• [What you are asked to do] Reproduce verbatim the portion of the commentary on India's neighborhood policy below that opens with the words containing "In the Maldives, India" and closes with "vacuum others filled.".

• [Document segment]
- Opening Delimiter -
Despite the promise of 2014, India's neighbourhood policy has run into some confusion. There are many examples. With Pakistan, India is paying for the Narendra Modi government's initial missteps.
Despite the promise of 2014, India's neighbourhood policy has run into some confusion. There are many examples. With Pakistan, India is paying for the Narendra Modi government's initial missteps. It now sees the need to talk, if only to manage international headlines, but the problem is Islamabad and Rawalpindi realise this anxiety and are playing difficult. They are holding out for New Delhi to make a larger concession than may have been otherwise warranted.
In the Maldives, India is caught in a hard game against competing Chinese influence. India's favoured candidate for the leadership of the Indian Ocean nation is Mohamed Nasheed. Unfortunately, he has been sidelined and is in prison. Indian diplomats have had to jockey for space and find friends among the current, post-Nasheed political stakeholders in the Maldives.
This has resulted in a tactical neglect of Nasheed, but hopefully not a strategic one or a permanent departure from where India wants the bilateral relationship to be. Yet, to focus solely on the beleaguered Nasheed for the moment and resort to non-engagement would mean repeating the mistake made in Myanmar in the 1990s. That only ended up reducing the Indian footprint and creating a vacuum others filled.
The most worrying case is that of Nepal. India and Nepal have an ancient relationship that has a variety of elements: government-to-government, people-to-people, business-to-business, cultural and social. Key politicians and influencers have connections on both sides of the largely open border. In good times, all this can be a force multiplier for formal diplomacy. In the past few months, it has unfortunately ended up sending mixed messages and resulted in a mutual misreading.
- Closing Delimiter -
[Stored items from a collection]
- Opening Delimiter -
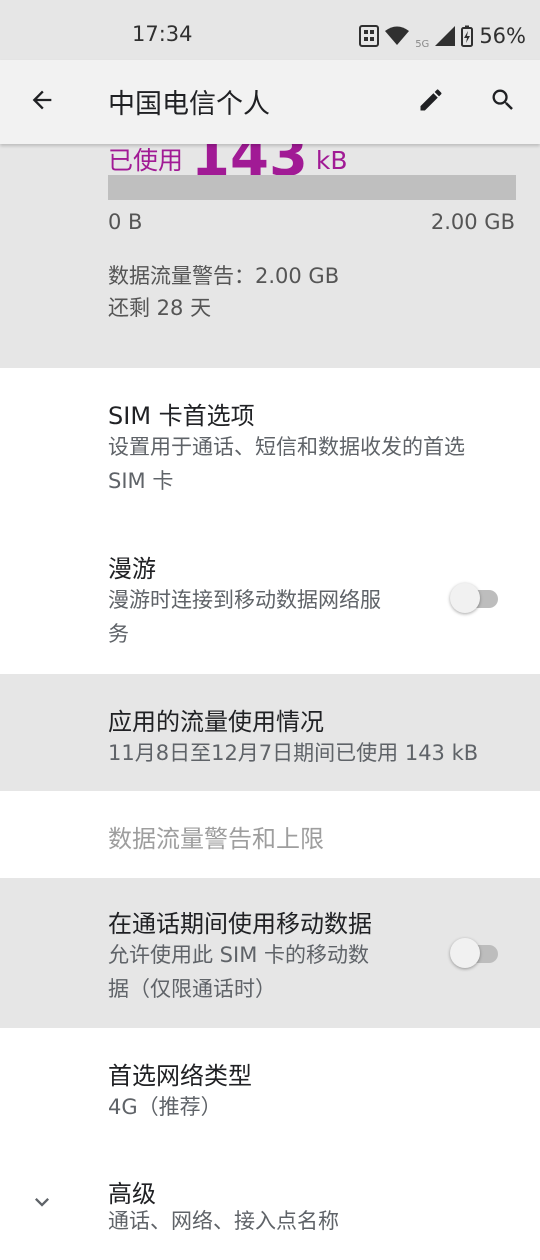 The width and height of the screenshot is (540, 1260). I want to click on preferred-network-type-summary: 4G（推荐）, so click(165, 1107).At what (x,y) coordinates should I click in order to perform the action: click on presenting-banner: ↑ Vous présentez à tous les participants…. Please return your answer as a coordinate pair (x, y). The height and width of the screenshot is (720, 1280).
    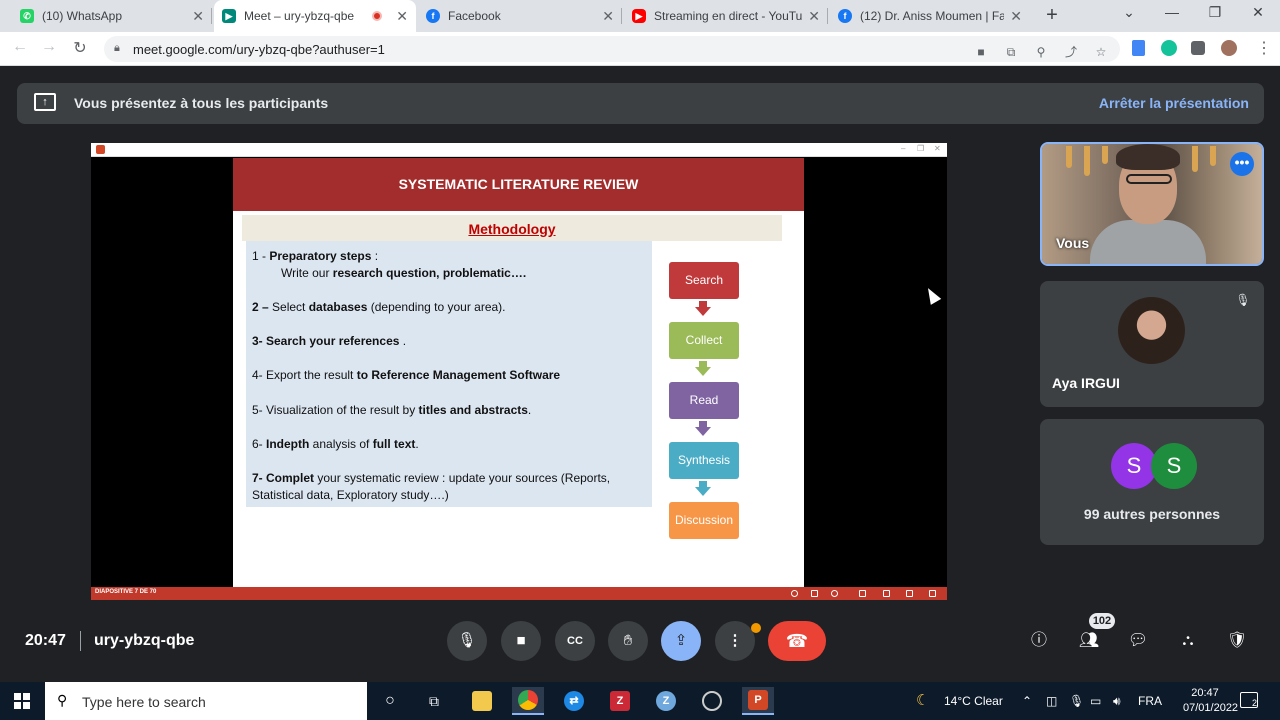
    Looking at the image, I should click on (640, 104).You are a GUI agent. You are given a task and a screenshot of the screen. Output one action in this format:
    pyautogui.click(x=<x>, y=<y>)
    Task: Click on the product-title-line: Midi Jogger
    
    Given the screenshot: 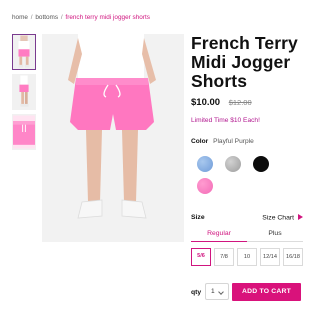 What is the action you would take?
    pyautogui.click(x=241, y=62)
    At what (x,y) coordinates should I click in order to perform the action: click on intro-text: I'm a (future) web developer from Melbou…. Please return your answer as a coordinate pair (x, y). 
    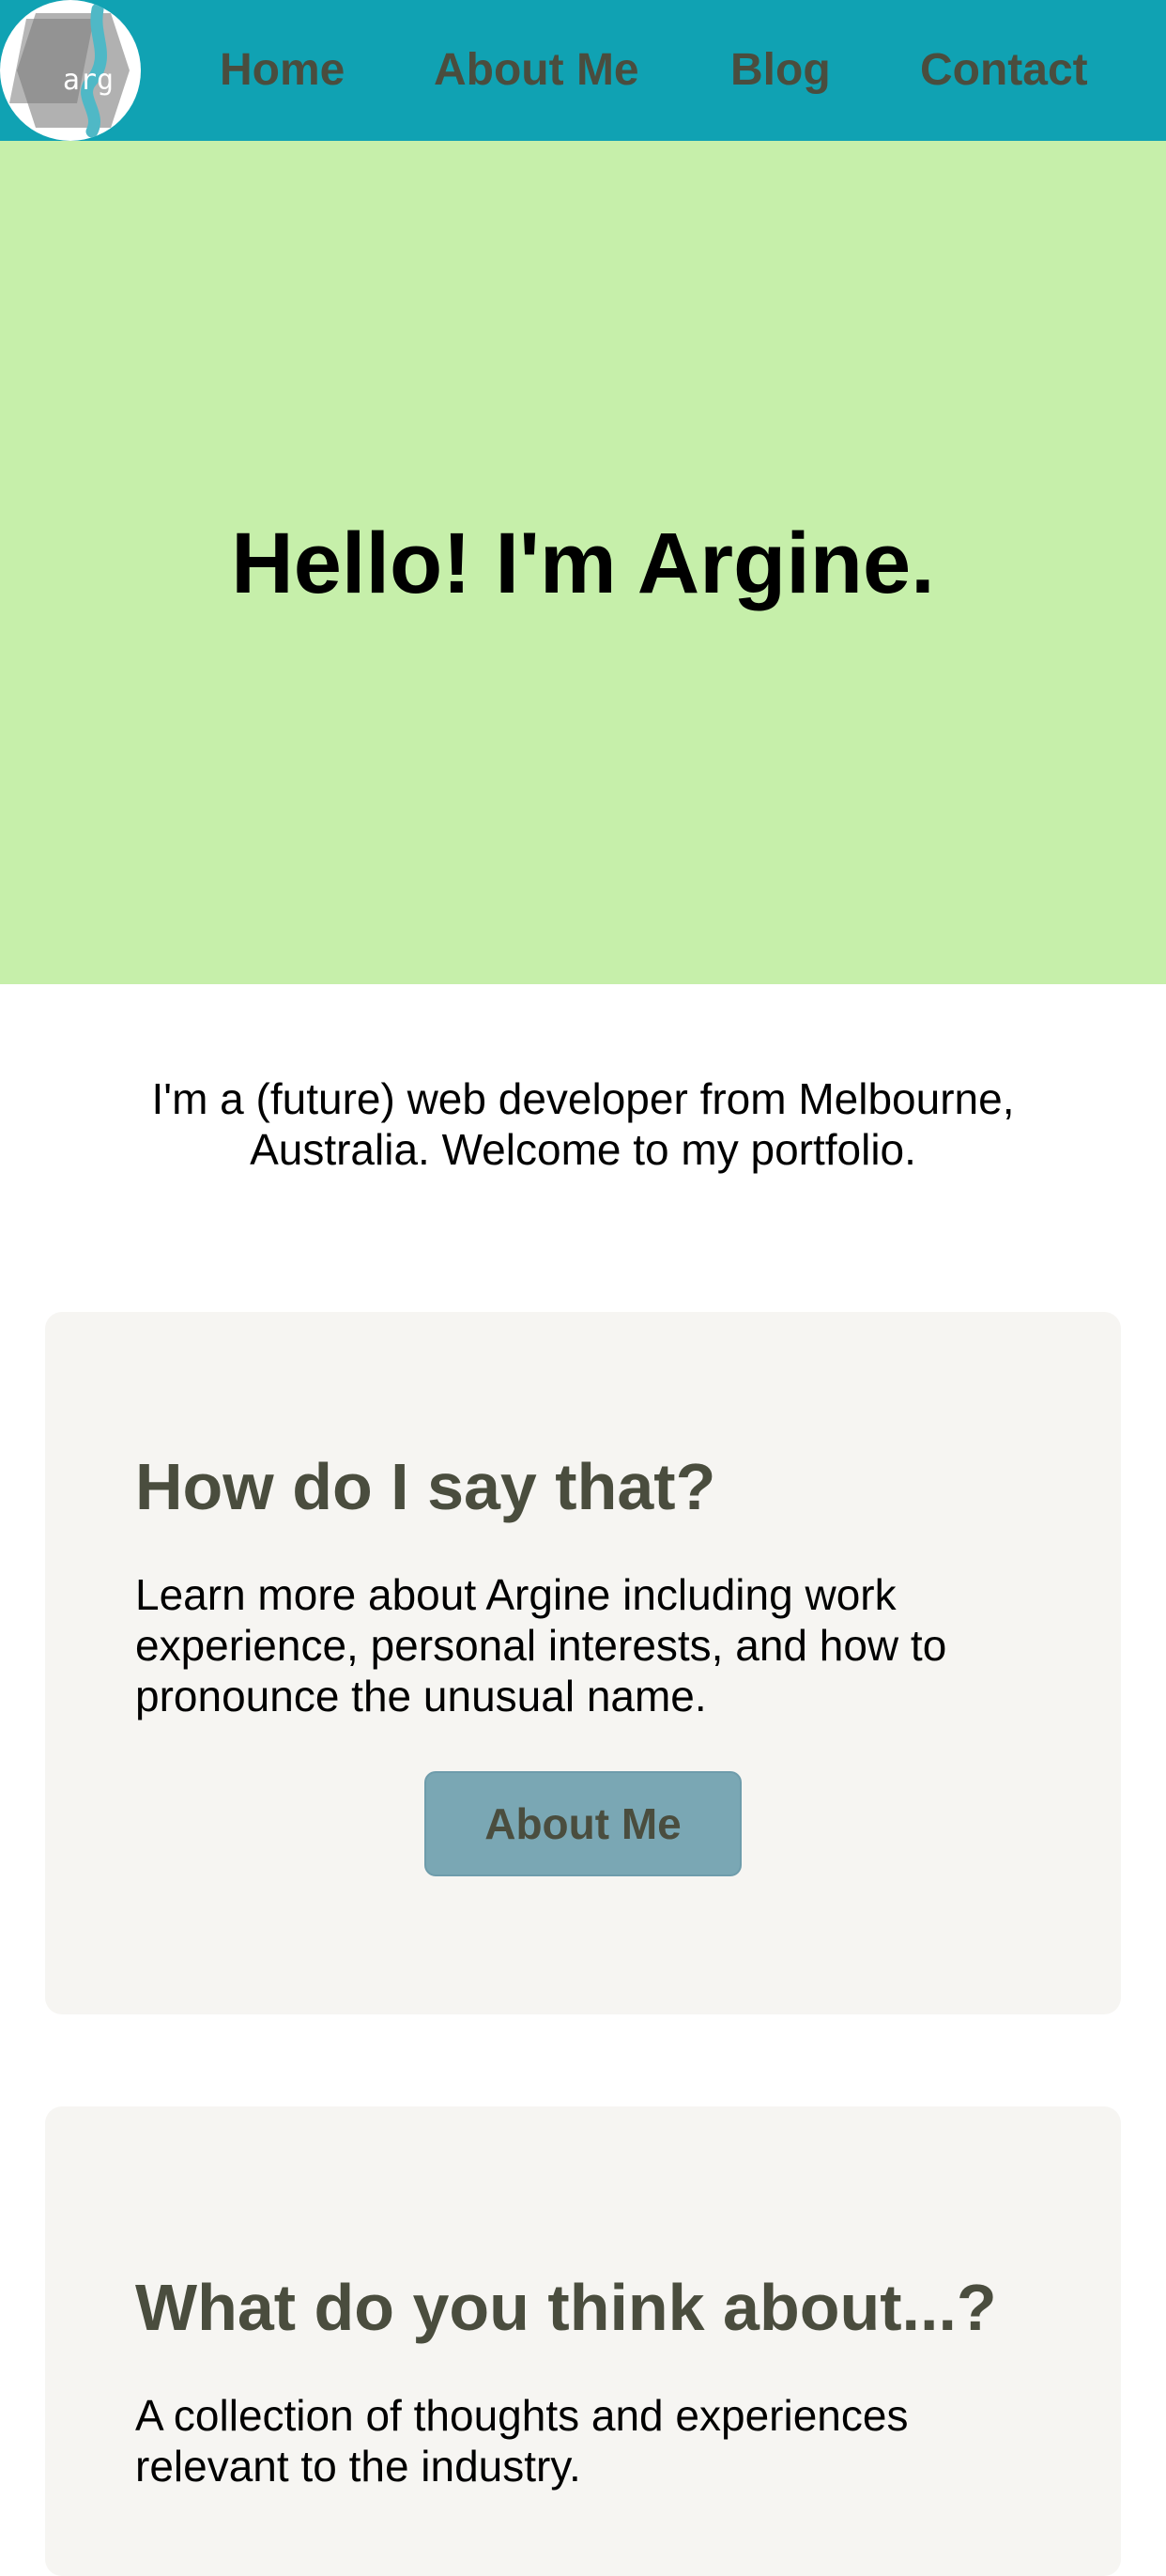
    Looking at the image, I should click on (583, 1124).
- Closing Delimiter -
• [Exercise solution]
In the Maldives, India is caught in a hard game against competing Chinese influence. India's favoured candidate for the leadership of the Indian Ocean nation is Mohamed Nasheed. Unfortunately, he has been sidelined and is in prison. Indian diplomats have had to jockey for space and find friends among the current, post-Nasheed political stakeholders in the Maldives.
This has resulted in a tactical neglect of Nasheed, but hopefully not a strategic one or a permanent departure from where India wants the bilateral relationship to be. Yet, to focus solely on the beleaguered Nasheed for the moment and resort to non-engagement would mean repeating the mistake made in Myanmar in the 1990s. That only ended up reducing the Indian footprint and creating a vacuum others filled.